Other features which may be present, many of them related to problems of the hypothalamus:

• High pain threshold.
• Decreased vomiting.
• Temperature instability or altered temperature sensitivity.
• Scoliosis or kyphosis (66.7% at skeletal maturity in one series of 145 patients).¹⁶
• Early adrenarche (pubic or axillary hair before age 8) despite retardation of other sexual development .
• Obesity may cause type 2 diabetes at an early age, also called MODY (maturity onset diabetes of the young).
• Osteoporosis (because of hypogonadism). Along with a high pain threshold this can lead to pathological fractures that are not instantly recognised.
• They display an unusual skill with jigsaw puzzles. IQ is usually in the range of 60 to 80 but with expected individual variation.
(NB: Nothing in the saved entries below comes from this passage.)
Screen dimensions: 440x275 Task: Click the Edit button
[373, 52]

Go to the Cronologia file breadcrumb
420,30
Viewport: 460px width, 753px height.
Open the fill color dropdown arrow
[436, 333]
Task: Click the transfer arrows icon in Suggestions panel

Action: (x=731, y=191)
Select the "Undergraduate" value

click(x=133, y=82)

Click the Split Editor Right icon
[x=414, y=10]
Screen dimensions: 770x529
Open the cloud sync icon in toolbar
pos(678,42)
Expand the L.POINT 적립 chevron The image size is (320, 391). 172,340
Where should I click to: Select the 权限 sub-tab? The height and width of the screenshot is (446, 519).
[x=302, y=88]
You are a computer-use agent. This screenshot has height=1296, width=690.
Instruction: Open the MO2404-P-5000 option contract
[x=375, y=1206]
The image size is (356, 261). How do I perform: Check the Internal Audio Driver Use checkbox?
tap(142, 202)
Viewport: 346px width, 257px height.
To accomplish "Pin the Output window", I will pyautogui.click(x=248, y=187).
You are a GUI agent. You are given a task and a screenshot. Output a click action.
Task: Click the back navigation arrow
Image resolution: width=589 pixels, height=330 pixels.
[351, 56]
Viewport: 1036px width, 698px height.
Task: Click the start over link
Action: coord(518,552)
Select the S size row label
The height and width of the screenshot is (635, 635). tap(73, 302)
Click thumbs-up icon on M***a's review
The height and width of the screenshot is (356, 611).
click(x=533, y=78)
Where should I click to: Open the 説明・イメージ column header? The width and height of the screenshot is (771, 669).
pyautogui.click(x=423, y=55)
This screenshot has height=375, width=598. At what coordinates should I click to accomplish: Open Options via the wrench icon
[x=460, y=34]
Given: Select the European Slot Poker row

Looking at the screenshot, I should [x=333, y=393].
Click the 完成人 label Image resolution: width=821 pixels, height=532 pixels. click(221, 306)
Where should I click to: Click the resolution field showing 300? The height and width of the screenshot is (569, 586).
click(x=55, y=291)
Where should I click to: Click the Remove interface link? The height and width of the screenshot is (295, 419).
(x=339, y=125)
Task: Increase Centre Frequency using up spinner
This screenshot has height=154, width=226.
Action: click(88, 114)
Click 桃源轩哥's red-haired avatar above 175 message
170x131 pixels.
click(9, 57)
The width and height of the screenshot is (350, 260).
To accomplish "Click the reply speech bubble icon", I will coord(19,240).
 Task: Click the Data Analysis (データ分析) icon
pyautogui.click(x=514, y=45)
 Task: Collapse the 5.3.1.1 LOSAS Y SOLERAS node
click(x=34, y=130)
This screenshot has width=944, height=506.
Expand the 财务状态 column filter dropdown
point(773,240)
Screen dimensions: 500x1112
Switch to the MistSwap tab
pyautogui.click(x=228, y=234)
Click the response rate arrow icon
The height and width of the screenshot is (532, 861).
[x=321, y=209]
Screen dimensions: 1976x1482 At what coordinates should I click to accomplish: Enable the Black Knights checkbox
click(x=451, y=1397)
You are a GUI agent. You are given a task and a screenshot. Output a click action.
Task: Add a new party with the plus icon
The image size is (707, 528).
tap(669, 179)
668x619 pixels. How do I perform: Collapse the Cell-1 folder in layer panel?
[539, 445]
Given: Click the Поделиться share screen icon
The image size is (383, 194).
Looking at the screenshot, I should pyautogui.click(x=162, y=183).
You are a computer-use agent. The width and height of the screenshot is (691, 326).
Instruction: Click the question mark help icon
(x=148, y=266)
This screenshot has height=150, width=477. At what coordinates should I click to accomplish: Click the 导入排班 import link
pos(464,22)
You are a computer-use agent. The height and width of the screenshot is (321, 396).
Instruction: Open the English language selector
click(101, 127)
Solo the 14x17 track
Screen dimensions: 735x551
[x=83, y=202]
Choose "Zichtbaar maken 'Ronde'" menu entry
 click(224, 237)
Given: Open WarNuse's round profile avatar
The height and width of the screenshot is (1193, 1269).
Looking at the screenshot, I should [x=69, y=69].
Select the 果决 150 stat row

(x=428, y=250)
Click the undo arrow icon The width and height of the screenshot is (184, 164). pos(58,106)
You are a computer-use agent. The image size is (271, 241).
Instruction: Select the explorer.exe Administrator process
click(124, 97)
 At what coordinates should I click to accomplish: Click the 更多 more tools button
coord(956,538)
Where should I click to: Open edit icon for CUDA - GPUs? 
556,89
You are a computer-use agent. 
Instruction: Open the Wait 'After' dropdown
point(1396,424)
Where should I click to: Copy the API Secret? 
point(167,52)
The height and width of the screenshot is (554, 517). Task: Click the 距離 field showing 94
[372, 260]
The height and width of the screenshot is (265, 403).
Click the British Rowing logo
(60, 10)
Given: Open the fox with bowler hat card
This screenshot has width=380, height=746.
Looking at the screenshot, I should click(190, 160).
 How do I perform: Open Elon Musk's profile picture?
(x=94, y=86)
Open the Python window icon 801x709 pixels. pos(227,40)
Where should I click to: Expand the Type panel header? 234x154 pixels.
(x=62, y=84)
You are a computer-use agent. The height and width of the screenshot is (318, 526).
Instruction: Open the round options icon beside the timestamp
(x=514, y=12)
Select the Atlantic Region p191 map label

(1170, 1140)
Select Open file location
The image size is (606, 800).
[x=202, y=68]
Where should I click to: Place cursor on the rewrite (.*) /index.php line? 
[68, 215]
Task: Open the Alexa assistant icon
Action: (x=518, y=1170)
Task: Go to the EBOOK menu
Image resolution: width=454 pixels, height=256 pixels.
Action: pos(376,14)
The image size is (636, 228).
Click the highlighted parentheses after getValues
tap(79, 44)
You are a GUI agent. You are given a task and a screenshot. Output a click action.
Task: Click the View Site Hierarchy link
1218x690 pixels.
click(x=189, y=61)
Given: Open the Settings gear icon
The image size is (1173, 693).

Not only do they perform better than IQ matched peers at completing jigsaw puzzles (this appears to be related to enhanced visuospatial ability¹⁷) but they perform better than peers of normal intelligence.¹⁸

Diagnosis can be confirmed by DNA testing.

Other tests may then follow:¹⁹

• If the patient is obese, screening for glucose intolerance is advised.
• Endocrine studies include insulin-like growth factor, lipids and thyroid function. LDL tends to be high and HDL low.
• Body composition analysis by DEXA, anthropometry or another method. DEXA is used to assess fat mass rather than bone mineral density in this case.
• Psychological and/or educational testing.
• Strength and endurance testing.

A multidisciplinary approach is essential to control the endocrine problems, to support the family and to keep the child away from food and consequent obesity. Regular exercise is important., A multidisciplinary approach to care is advised, perhaps utilising a paediatric gastroenterologist, endocrinologist, psychologist, psychiatrist and dietitian. Reviews by occupational therapists, speech therapists, exercise advisors and orthopaedic consultants may be helpful. Management of the transition period from childhood to adulthood is important and placement in a residential home may need to be considered.²⁰

Growth hormone is essential to maintain normal growth, muscle development and avoidance of obesity⁷ but only as part of an extensive package.¹⁹ One study found that growth hormone also improved behavioural difficulties.²¹ Growth hormone treatment was initially thought to make scoliosis worse but this is now thought not to be the case.²²

Family support is essential to cope with the behavioural difficulties throughout childhood. Hyperphagia can occasionally be dangerous causing massive stomach dilation. Appetite suppressants have not been successful and all food may have to be kept locked away. Surgery has also had limited benefit.²³ The energy requirements are only about 75% of that of a normal child.¹⁹

The patient is eased from home, through school to sheltered work and housing in the community.

Drugs

• Growth hormone may increase height, decrease obesity and improve muscle strength but it should probably not be started before 2 years old.¹⁹
• Appetite suppressant drugs are of no value.
• Many drugs have been used to modify behaviour but they tend to be ineffective or even counterproductive.
• Haloperidol and fluoxetine are sometimes effective.
• The SSRIs seem to have a nonspecific behaviour-stabilizing effect, with fewer outbursts, a marked reduction in irritability and less perseveration but with no antidepressant effect.
• The antipsychotic agent olanzapine and the anticonvulsant divalproex sodium may have an effect.
• All these drugs may be tried with care. None are universally successful and they may even be counterproductive.

Although this is a genetic defect, the problem appears to be sporadic rather than inherited. Hence antenatal screening is not appropriate.